Выбранный отрывок -
Наша девушка не просто открыла форточку, но за несколько минут начала проявлять большое беспокойство.
Затем "выпалила": "Здесь что-то душно" (вовсе вопреки реальной обстановке!), -- после чего "пустилась" открывать форточку.
При более "нелепых" заданиях процесс мотивировки еще нелепее и еще нагляднее.
Так и в жизни, где это только сложнее и где диапазон работы подтекста и облачения его в "мотивы" может идти от бессознательности в поступке до рассчитанного и сознательного сокрытия истинного мотива "напускным" или "показным".
Человек, желающий, чтобы его угостили, нарочно, "как бы случайно" наводит разговор на еду.
И человек, страдающий, например, дистрофией на почве голода, "помимо воли" в теме разговора "невольно" все время возвращается к теме еды.
То же в поведении.
Глаза голодного человека, пришедшего по другому делу, все время будут приковываться к еде, которая может оказаться на столе.
Посадите человека перед зеркалом, и вы увидите, как назойливо он станет (что бы он ни делал) возвращаться глазами к собственному изображению.
Теперь.
Всякий мотив имеет обыкновение выражаться в непосредственном действии (дальше увидим, как от действия может по pars pro toto оставаться только... линия действия, его "схема" -- и тогда мы будем иметь дело с... линией мизансцены!).
Юноша расписался с девушкой и впервые приводит ее к себе в комнату.
Закрывая за собой дверь, он объясняет ей, что в двери французский замок.
"Захлопнешь -- не откроешь".
Это -- "пустая информация", и "тут нечего играть", пока не найден психологический ключ к этому... замку -- разговору о замке.
А этот "ключ" лежит в двояком.
Во-первых, в характере юноши.
И во-вторых, в перипетиях драмы.
Юноша (я имею в виду и юношу и сцену из сценария Виноградской) -- Макогон -- оказывается юношей эгоистического и собственнического склада.
И вскоре от внутренней несхожести нравов девушка (героиня сценария) его и покидает. (Личная драма сквозь перипетии сценария.)

Задания -
**1.** Соответствуют ли отрывку следующие утверждения? (a) Перед тем как открыть форточку, девушка сказала, что здесь душно. (b) Юноша объясняет девушке, что в двери английский замок. (c) Героиня сценария в итоге остается с юношей. Для каждого ответьте «да» или «нет» и приведите решающие слова отрывка точной цитатой.
**2.** Перепишите без изменений ту часть отрывка, которая открывается словами с «Посадите человека перед» и заканчивается словами «лежит в двояком.».

Записи о поиске слов и элементов:
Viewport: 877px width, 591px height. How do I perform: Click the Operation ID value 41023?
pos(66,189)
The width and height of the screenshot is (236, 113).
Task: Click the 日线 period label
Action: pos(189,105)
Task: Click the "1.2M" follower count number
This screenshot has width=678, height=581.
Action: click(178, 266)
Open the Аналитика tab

...

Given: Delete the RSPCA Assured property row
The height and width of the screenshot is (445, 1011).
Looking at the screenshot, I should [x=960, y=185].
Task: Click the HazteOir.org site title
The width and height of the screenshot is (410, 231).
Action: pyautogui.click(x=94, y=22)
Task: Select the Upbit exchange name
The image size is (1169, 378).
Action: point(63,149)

Ответы к заданиям -
**1.**
(a) Да: «Затем "выпалила": "Здесь что-то душно" (вовсе вопреки реальной обстановке!), -- после чего "пустилась" открывать форточку».
(b) Нет: «в двери французский замок».
(c) Нет: «девушка (героиня сценария) его и покидает».

**2.**
Посадите человека перед зеркалом, и вы увидите, как назойливо он станет (что бы он ни делал) возвращаться глазами к собственному изображению.
Теперь.
Всякий мотив имеет обыкновение выражаться в непосредственном действии (дальше увидим, как от действия может по pars pro toto оставаться только... линия действия, его "схема" -- и тогда мы будем иметь дело с... линией мизансцены!).
Юноша расписался с девушкой и впервые приводит ее к себе в комнату.
Закрывая за собой дверь, он объясняет ей, что в двери французский замок.
"Захлопнешь -- не откроешь".
Это -- "пустая информация", и "тут нечего играть", пока не найден психологический ключ к этому... замку -- разговору о замке.
А этот "ключ" лежит в двояком.